▶ _Problem to work on_: Retrieve every line of the data holding the word "input".

[Data extracted from a collection]
>>>
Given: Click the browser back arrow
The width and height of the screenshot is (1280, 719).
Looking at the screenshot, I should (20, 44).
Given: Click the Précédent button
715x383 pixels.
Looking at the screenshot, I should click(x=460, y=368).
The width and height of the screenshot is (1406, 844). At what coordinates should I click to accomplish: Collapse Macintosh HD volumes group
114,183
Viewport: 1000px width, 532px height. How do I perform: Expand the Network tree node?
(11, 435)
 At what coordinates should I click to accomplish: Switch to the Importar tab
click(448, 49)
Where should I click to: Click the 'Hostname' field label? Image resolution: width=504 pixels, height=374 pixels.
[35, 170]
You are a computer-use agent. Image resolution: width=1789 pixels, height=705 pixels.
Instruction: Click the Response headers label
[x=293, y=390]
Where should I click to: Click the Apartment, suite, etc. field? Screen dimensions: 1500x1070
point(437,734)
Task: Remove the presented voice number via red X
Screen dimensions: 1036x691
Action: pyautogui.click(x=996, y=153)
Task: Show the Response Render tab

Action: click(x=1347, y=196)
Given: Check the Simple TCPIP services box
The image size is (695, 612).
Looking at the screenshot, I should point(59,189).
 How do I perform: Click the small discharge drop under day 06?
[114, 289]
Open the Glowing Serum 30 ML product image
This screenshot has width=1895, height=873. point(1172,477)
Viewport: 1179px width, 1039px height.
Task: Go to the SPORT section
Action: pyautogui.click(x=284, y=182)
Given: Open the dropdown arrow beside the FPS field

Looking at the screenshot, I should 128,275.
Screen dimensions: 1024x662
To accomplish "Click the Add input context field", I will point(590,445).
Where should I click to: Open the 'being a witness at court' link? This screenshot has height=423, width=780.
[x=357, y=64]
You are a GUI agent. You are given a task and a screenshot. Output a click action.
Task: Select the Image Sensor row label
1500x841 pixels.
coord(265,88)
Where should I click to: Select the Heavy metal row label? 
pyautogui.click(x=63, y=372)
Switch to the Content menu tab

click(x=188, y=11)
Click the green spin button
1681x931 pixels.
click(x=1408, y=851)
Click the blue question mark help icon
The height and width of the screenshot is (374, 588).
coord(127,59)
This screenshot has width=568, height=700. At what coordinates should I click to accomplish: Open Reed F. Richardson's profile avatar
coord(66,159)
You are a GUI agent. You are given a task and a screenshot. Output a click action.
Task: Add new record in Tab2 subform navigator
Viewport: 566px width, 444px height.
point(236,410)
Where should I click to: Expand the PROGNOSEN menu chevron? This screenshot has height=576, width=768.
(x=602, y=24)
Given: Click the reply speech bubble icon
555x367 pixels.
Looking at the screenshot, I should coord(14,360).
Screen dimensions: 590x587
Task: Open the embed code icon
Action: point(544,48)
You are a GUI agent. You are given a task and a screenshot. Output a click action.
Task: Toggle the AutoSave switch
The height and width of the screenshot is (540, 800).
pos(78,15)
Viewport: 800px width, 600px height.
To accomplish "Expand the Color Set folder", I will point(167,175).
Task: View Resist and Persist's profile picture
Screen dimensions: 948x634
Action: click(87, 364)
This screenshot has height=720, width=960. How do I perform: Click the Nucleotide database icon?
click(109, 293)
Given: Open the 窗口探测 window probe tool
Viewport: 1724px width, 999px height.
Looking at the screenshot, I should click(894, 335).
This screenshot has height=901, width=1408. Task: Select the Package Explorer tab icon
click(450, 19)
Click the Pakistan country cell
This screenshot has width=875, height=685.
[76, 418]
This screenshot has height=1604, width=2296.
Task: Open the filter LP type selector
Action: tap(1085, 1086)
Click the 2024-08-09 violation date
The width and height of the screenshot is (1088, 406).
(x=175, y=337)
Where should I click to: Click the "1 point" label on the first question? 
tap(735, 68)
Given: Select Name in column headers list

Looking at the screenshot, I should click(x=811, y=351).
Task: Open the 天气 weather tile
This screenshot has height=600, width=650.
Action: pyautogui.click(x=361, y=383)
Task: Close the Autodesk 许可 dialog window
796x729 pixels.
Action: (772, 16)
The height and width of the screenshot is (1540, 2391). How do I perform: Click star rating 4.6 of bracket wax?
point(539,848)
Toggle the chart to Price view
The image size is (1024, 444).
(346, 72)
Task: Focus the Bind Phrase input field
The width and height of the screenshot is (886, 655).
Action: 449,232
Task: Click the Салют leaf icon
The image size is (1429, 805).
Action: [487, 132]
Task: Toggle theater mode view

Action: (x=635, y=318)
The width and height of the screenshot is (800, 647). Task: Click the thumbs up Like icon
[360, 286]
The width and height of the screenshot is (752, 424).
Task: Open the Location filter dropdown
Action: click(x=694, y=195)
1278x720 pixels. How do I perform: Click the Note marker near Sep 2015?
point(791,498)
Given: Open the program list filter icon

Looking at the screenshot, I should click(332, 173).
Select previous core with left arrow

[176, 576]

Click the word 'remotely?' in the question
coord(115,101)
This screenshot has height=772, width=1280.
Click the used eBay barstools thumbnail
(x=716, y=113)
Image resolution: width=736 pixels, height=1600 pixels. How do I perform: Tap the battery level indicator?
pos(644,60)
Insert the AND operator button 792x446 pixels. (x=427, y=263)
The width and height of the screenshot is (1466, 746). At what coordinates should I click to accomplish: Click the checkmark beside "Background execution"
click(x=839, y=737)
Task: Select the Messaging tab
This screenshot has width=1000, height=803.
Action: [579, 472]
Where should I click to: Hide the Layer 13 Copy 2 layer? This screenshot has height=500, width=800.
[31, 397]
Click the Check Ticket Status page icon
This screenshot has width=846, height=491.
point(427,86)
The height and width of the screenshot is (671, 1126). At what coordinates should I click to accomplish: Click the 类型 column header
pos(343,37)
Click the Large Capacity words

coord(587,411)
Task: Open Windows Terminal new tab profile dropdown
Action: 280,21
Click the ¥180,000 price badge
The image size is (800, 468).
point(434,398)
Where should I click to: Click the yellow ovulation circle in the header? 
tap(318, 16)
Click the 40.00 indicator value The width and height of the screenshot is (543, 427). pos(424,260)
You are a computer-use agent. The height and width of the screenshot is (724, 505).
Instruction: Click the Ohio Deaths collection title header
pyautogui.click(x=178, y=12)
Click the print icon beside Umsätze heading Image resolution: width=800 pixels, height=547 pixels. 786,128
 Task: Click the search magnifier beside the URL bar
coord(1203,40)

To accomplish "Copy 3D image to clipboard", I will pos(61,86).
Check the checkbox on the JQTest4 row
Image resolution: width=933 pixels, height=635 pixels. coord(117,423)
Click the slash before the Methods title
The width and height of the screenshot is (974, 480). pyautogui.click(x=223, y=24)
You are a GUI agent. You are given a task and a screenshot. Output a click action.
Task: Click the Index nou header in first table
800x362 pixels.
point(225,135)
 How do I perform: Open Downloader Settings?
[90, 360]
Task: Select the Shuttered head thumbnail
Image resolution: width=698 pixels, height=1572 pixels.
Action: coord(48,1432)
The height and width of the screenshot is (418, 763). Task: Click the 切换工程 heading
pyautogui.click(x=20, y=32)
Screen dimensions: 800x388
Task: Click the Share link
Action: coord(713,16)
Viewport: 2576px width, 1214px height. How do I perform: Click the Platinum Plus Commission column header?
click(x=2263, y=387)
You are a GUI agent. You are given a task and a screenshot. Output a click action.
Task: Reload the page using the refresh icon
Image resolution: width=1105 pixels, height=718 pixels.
<<<
▶ _Response to the task_:
To accomplish "Click the Add input context field", I will point(590,445).
Task: Focus the Bind Phrase input field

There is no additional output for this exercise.